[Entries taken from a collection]
··········
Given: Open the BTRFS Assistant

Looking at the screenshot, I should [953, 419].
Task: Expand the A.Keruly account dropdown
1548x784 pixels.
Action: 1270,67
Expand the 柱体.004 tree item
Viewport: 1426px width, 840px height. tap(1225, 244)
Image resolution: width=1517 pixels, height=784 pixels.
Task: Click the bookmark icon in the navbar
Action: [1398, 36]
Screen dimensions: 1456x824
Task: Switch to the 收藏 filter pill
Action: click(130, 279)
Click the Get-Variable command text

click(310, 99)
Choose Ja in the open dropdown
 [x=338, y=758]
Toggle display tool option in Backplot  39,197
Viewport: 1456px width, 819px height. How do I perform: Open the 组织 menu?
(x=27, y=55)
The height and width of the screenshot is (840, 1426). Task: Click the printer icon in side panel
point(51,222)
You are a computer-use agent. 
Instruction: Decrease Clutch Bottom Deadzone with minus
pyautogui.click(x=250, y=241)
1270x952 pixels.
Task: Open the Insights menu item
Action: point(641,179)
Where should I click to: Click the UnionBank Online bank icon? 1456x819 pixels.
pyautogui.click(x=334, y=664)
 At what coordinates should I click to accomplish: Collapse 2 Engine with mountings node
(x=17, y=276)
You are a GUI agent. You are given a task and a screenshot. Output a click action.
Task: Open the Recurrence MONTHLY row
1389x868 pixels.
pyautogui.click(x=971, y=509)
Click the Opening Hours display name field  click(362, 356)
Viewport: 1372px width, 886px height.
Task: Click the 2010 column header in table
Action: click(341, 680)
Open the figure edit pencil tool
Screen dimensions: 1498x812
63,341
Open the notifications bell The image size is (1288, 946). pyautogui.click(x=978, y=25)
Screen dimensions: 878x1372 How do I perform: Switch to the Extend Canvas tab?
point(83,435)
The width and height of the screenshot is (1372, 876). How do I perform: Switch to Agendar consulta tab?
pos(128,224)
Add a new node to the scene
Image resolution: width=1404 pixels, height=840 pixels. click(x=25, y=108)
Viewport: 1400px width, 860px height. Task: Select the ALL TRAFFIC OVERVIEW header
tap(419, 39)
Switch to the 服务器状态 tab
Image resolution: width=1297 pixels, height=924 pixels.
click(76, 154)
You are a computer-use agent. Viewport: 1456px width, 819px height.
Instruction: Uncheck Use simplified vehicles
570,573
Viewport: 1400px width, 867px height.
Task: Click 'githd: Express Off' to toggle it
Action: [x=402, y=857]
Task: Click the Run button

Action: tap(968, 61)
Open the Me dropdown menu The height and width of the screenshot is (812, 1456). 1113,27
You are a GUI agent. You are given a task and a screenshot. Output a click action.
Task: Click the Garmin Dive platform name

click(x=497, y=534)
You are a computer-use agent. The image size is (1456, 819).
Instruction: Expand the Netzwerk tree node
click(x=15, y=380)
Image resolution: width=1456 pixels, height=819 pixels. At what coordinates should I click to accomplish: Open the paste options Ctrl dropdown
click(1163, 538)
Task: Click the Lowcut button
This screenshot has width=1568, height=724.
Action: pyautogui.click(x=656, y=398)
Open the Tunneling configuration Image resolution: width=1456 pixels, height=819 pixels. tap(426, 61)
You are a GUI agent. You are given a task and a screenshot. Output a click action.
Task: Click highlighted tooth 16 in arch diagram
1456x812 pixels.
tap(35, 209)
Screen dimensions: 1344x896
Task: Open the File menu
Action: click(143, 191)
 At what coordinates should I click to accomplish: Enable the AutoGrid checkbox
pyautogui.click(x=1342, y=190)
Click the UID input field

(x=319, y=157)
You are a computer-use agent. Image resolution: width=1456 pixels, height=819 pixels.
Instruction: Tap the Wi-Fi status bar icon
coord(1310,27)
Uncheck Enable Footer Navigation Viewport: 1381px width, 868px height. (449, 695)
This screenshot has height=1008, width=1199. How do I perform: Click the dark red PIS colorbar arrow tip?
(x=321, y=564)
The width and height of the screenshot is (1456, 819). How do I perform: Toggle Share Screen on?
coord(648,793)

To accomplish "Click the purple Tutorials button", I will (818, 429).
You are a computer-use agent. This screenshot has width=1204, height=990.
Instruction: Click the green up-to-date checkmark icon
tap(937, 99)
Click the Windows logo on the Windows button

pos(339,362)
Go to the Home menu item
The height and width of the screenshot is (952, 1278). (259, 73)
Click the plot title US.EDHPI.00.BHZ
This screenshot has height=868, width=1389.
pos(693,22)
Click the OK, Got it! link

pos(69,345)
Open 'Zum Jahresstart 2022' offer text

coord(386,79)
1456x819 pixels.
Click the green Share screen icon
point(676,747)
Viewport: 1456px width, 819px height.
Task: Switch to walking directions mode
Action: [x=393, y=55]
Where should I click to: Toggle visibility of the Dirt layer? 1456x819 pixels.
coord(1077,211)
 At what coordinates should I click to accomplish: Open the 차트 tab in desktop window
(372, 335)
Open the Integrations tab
··········
Action item> What you return should match the entries above exactly.

Solution>
Given: Open the BTRFS Assistant

Looking at the screenshot, I should [953, 419].
Task: Expand the A.Keruly account dropdown
1548x784 pixels.
Action: 1270,67
Expand the 柱体.004 tree item
Viewport: 1426px width, 840px height. tap(1225, 244)
Image resolution: width=1517 pixels, height=784 pixels.
Task: Click the bookmark icon in the navbar
Action: [1398, 36]
Screen dimensions: 1456x824
Task: Switch to the 收藏 filter pill
Action: click(130, 279)
Click the Get-Variable command text

click(310, 99)
Choose Ja in the open dropdown
 [x=338, y=758]
Toggle display tool option in Backplot  39,197
Viewport: 1456px width, 819px height. How do I perform: Open the 组织 menu?
(x=27, y=55)
The height and width of the screenshot is (840, 1426). Task: Click the printer icon in side panel
point(51,222)
You are a computer-use agent. 
Instruction: Decrease Clutch Bottom Deadzone with minus
pyautogui.click(x=250, y=241)
1270x952 pixels.
Task: Open the Insights menu item
Action: point(641,179)
Where should I click to: Click the UnionBank Online bank icon? 1456x819 pixels.
pyautogui.click(x=334, y=664)
 At what coordinates should I click to accomplish: Collapse 2 Engine with mountings node
(x=17, y=276)
You are a GUI agent. You are given a task and a screenshot. Output a click action.
Task: Open the Recurrence MONTHLY row
1389x868 pixels.
pyautogui.click(x=971, y=509)
Click the Opening Hours display name field  click(362, 356)
Viewport: 1372px width, 886px height.
Task: Click the 2010 column header in table
Action: click(341, 680)
Open the figure edit pencil tool
Screen dimensions: 1498x812
63,341
Open the notifications bell The image size is (1288, 946). pyautogui.click(x=978, y=25)
Screen dimensions: 878x1372 How do I perform: Switch to the Extend Canvas tab?
point(83,435)
The width and height of the screenshot is (1372, 876). How do I perform: Switch to Agendar consulta tab?
pos(128,224)
Add a new node to the scene
Image resolution: width=1404 pixels, height=840 pixels. click(x=25, y=108)
Viewport: 1400px width, 860px height. Task: Select the ALL TRAFFIC OVERVIEW header
tap(419, 39)
Switch to the 服务器状态 tab
Image resolution: width=1297 pixels, height=924 pixels.
click(76, 154)
You are a computer-use agent. Viewport: 1456px width, 819px height.
Instruction: Uncheck Use simplified vehicles
570,573
Viewport: 1400px width, 867px height.
Task: Click 'githd: Express Off' to toggle it
Action: [x=402, y=857]
Task: Click the Run button

Action: tap(968, 61)
Open the Me dropdown menu The height and width of the screenshot is (812, 1456). 1113,27
You are a GUI agent. You are given a task and a screenshot. Output a click action.
Task: Click the Garmin Dive platform name

click(x=497, y=534)
You are a computer-use agent. The image size is (1456, 819).
Instruction: Expand the Netzwerk tree node
click(x=15, y=380)
Image resolution: width=1456 pixels, height=819 pixels. At what coordinates should I click to accomplish: Open the paste options Ctrl dropdown
click(1163, 538)
Task: Click the Lowcut button
This screenshot has width=1568, height=724.
Action: pyautogui.click(x=656, y=398)
Open the Tunneling configuration Image resolution: width=1456 pixels, height=819 pixels. tap(426, 61)
You are a GUI agent. You are given a task and a screenshot. Output a click action.
Task: Click highlighted tooth 16 in arch diagram
1456x812 pixels.
tap(35, 209)
Screen dimensions: 1344x896
Task: Open the File menu
Action: click(143, 191)
 At what coordinates should I click to accomplish: Enable the AutoGrid checkbox
pyautogui.click(x=1342, y=190)
Click the UID input field

(x=319, y=157)
You are a computer-use agent. Image resolution: width=1456 pixels, height=819 pixels.
Instruction: Tap the Wi-Fi status bar icon
coord(1310,27)
Uncheck Enable Footer Navigation Viewport: 1381px width, 868px height. (449, 695)
This screenshot has height=1008, width=1199. How do I perform: Click the dark red PIS colorbar arrow tip?
(x=321, y=564)
The width and height of the screenshot is (1456, 819). How do I perform: Toggle Share Screen on?
coord(648,793)

To accomplish "Click the purple Tutorials button", I will (818, 429).
You are a computer-use agent. This screenshot has width=1204, height=990.
Instruction: Click the green up-to-date checkmark icon
tap(937, 99)
Click the Windows logo on the Windows button

pos(339,362)
Go to the Home menu item
The height and width of the screenshot is (952, 1278). (259, 73)
Click the plot title US.EDHPI.00.BHZ
This screenshot has height=868, width=1389.
pos(693,22)
Click the OK, Got it! link

pos(69,345)
Open 'Zum Jahresstart 2022' offer text

coord(386,79)
1456x819 pixels.
Click the green Share screen icon
point(676,747)
Viewport: 1456px width, 819px height.
Task: Switch to walking directions mode
Action: [x=393, y=55]
Where should I click to: Toggle visibility of the Dirt layer? 1456x819 pixels.
coord(1077,211)
 At what coordinates should I click to accomplish: Open the 차트 tab in desktop window
(372, 335)
Open the Integrations tab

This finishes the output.